Pope John Paul II in 1981 on the 90th anniversary of Rerum novarum produced Laborem exercens ("Through work"). Reflecting on increasing mechanization, with workers like cogs in the employer's machine, he cites proposals like joint ownership and profit-sharing for the more personal involvement of the worker. He speaks of companies and states as "indirect employers", where workers are dependent on the prices paid for primary products and where the policies of governments should protect the livelihood of workers. Then in 1991 Centesimus annus honored the "Hundredth year" of Leo's encyclical. It criticizes Marxist ideology as atheistic and declares that "exploitation, at least in the forms analyzed and described by Karl Marx, has been overcome in Western society" (41). It also warns about the excesses of capitalism, pointing out that "it is the task of the State to provide for the defence and preservation of common goods such as the natural and human environments, which cannot be safeguarded simply by market forces.... Now, with the new capitalism, the State and all of society have the duty of defending those collective goods which, among others, constitute the essential framework for the legitimate pursuit of personal goals on the part of each individual".
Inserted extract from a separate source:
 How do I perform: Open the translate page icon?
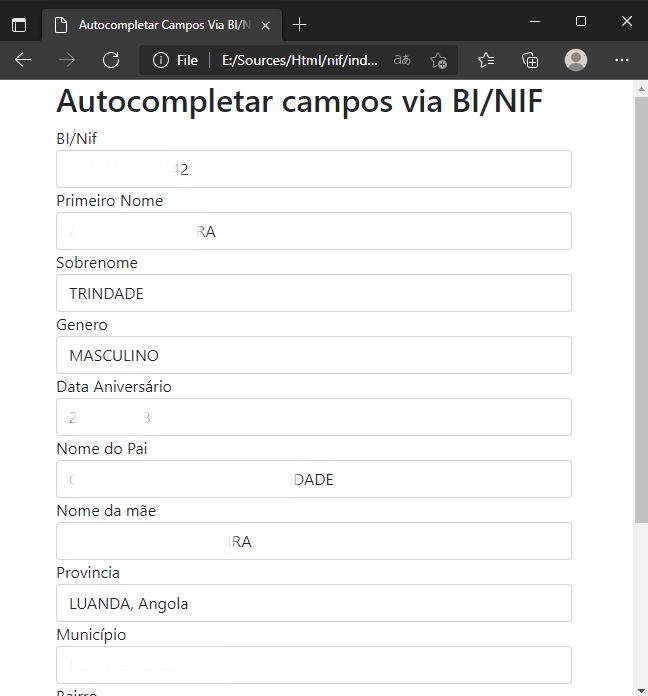tap(402, 59)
Pope Benedict XVI in 2009 produced the encyclical Caritas in Veritate ("Charity in Truth") in which he argued that love and truth are essential in our response to global development and to progress towards the common good. He explains the moral principles necessary for all the diverse actors in addressing the problems of hunger, the environment, migration, sexual tourism, bioethics, cultural relativism, social solidarity, energy, and population growth. He first reiterates major points made by Paul VI in Populorum Progressio. He then describes globalization (mentioned 21 times) as the major feature of the current time, along with wealth (14 times), its generation and distribution within nations and among nations.
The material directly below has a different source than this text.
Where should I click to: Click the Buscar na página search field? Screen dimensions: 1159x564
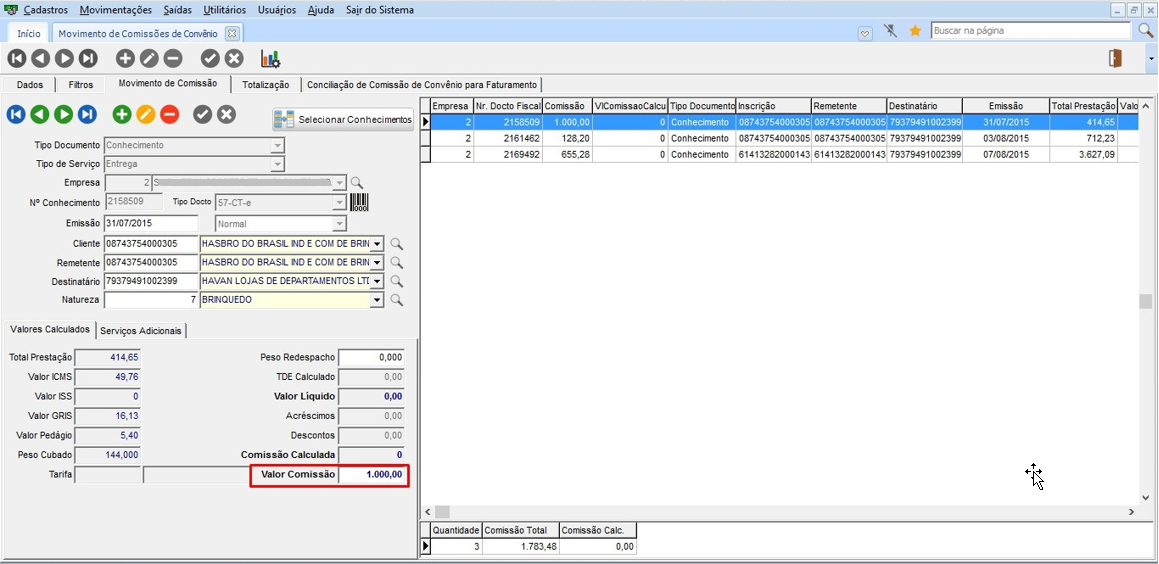tap(1030, 31)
Eight months after his election Pope Francis wrote the Apostolic Letter Evangelii gaudium ("Joy of the Gospel") which was "the programmatic text of the Church today and represents the vision that Pope Francis has given for the years to come". He described "trickle-down theories... [as expressing] a crude and naïve trust in the goodness of those wielding economic power" and leading to a "globalization of indifference". In 2015, he produced his encyclical Laudato si' ("Praise be to you") with subtitle "On care for our common home." Francis gives all of Chapter Three to "The Human Roots of the Ecological Crisis." The encyclical critiques development (61 times) that is not sustainable (21 times), integral (25 times), and shared (11 times). He criticizes our throwaway culture (5 times) and consumerism (15 times) and calls the warming of the planet a symptom of a greater problem: the developed world's indifference (7 times) to the destruction of the planet "to produce short-term growth" (178). Most of the encyclical's 172 references are to Catholic church sources and its comments on climate change are consistent with the scientific consensus. Francis calls for people of the world to take "swift and unified global action".